* Vorliegender Text
Update: Wertsachen im Betrieb gestohlen – Wann haftet der Arbeitgeber?

Das Landesarbeitsgericht Hamm (Az. 18 Sa 1409/15) hatte am 21. Januar 2016 über einen – angesichts des hohen Wertes der angeblich vom Arbeitnehmer in  den Betrieb des Arbeitgebers eingebrachten Wertsachen – ungewöhnlichen Sachverhalt zu verhandeln. Der Fall wirft grundsätzliche und auf andere Situationen übertragbare Fragen zur Haftung des Arbeitgebers für in den Betrieb mitgebrachte Wertsachen auf.

* Aufgaben
1 - Beantworten Sie anhand des Textes zur Arbeitgeberhaftung folgende Fragen:
(a) Was wurde laut Überschrift im Betrieb gestohlen?
(b) Welches Gericht verhandelte den Fall?
(c) An welchem Datum fand die Verhandlung statt?
2 - Überarbeiten Sie im Text zur Arbeitgeberhaftung die Passage zwischen „Das Landesarbeitsgericht Hamm“ und „Betrieb mitgebrachte Wertsachen auf.“ einschließlich. Ersetzen Sie darin „Wertsachen“ durch „Wertgegenstände“, und geben Sie die Passage vollständig wieder.

* Quellenmaterial
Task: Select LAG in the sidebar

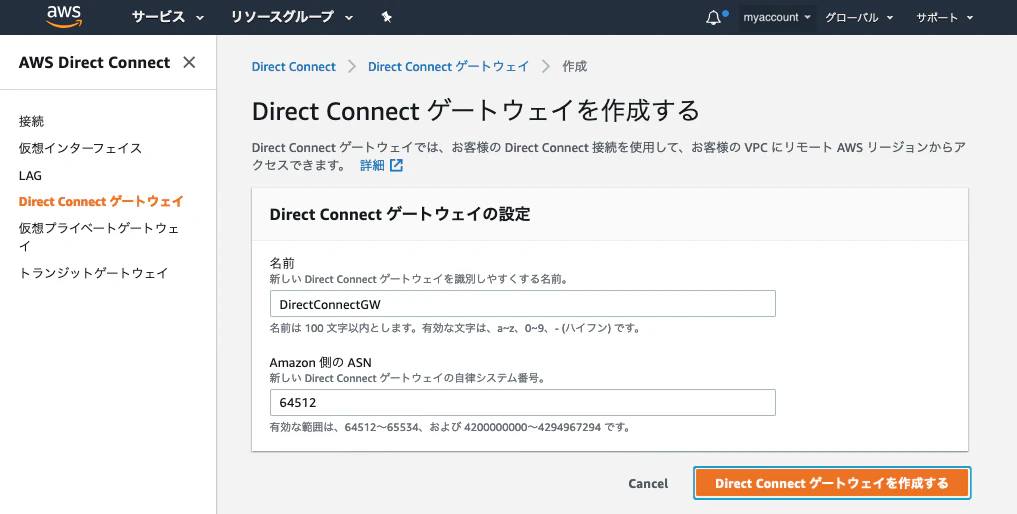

* Antworten
1 -
(a) Wertsachen
(b) Das Landesarbeitsgericht Hamm
(c) Am 21. Januar 2016

2 -
Das Landesarbeitsgericht Hamm (Az. 18 Sa 1409/15) hatte am 21. Januar 2016 über einen – angesichts des hohen Wertes der angeblich vom Arbeitnehmer in  den Betrieb des Arbeitgebers eingebrachten Wertgegenstände – ungewöhnlichen Sachverhalt zu verhandeln. Der Fall wirft grundsätzliche und auf andere Situationen übertragbare Fragen zur Haftung des Arbeitgebers für in den Betrieb mitgebrachte Wertgegenstände auf.